The Office of Information Technology works to block dark web traffic from entering UA, but for five students in Cyber Hall, the dark web serves as a place of employment.
The Network Intrusion Lab, located in Cyber Hall, houses faculty and student researchers building mechanisms to monitor and analyze dark web network traffic. According to UA OIT, the dark web is a part of the internet that is only accessible by means of special software that allows users to remain anonymous to conduct mostly malicious activity.
- Austin Rife, a junior studying computer engineering and mathematics from Grand Rapids, Michigan
- Jake Wachs, a sophomore studying computer science from Annapolis, Maryland
- Austin Hose, a junior in New College studying cybersecurity from Meridianville, Alabama
- Spencer Fuhriman, a sophomore studying computer science from Meridian, Idaho
- Alex Dunbrack, a senior studying management information systems from Orlando, Florida
The First of its Kind
The NIL opened in January 2017 and is a joint project through the continued partnership between UAPD and the College of Arts and Sciences. The Office of Information Technology provides the NIL a secure research environment where students can work with faculty to build network analysis tools.
“In the NIL,” said Wachs, “we get to see the real-world implications of what technology can do.”

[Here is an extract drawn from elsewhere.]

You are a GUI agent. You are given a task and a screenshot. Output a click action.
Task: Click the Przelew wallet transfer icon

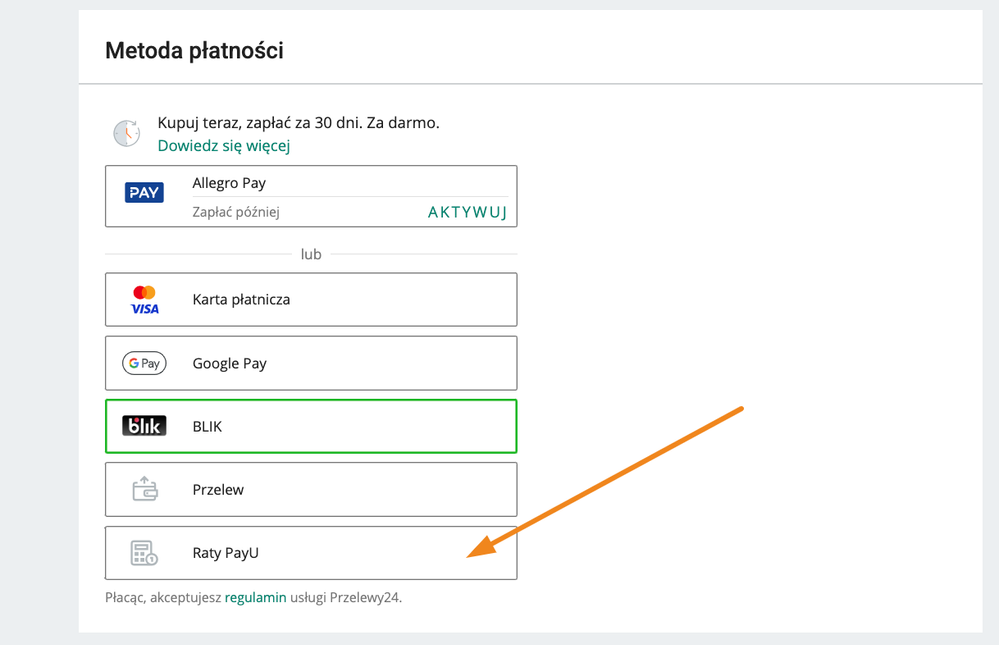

The NIL strives to increase awareness and knowledge about cyber activity, particularly with law enforcement. The NIL is a function of the Joint Electronic Crimes Task Force. Established in August 2014, the JECTF assists local and national law enforcement officials with processing digital evidence for use in cybercrime prosecutions.
“People become victims of cyberattacks just because they don’t know any better,” said Hose. “That’s what scares me, the lack of knowledge about cyber activity.”
The students in the NIL work not only to monitor network activity, but also to provide necessary information to local and federal law enforcement to prevent malicious activity and to help solve criminal cases.
“We take this data, and we determine how much of a negative impact it can have to society, and we share it with the proper audiences and law enforcement,” said Fuhriman.
The students working in the NIL bring a variety of experience and diverse majors of study to the group.
“I really enjoy working with the other students in the NIL,” said Dunbrack. “We’re all pursuing different majors of study, and when I hear their perspectives it really broadens my personal understanding of what cybercrime is becoming in this world. We’re all bringing different skills to the table.”
The research being conducted at the NIL is the first of its kind. Fewer than 10 academic institutions across the United States have a digital forensics task force, and the UA NIL, as a part of such task force, is the first of its kind.
“No one has done the research that we’re doing. We hope that our research opens up a new discussion in the cyber field of study.” Dr. Adam Ghazi-Tehrani, assistant professor in cyber criminology and criminal justice at UA
Network Intrusion Lab Internships
NIL internships are available to students in all majors of study.
“Through the NIL, we offer students a different way of thinking about problems,” said Dolliver. “There’s a difference between learning something in a classroom and actually applying the knowledge. These students are getting real experience.”
Undergraduate and graduate students can now apply for internships at the NIL at cybercrime.as.ua.edu.
“Students thinking about studying cybersecurity should have an interest in computer programming, and a passion for computing with a willingness to learn,” said Rife. “It’s so cool to learn how something works, and then reverse it to prevent somebody from getting in. You always have to think ahead. If there is something out there that you’re interested in, go after it. Ask a faculty member about it and start learning.”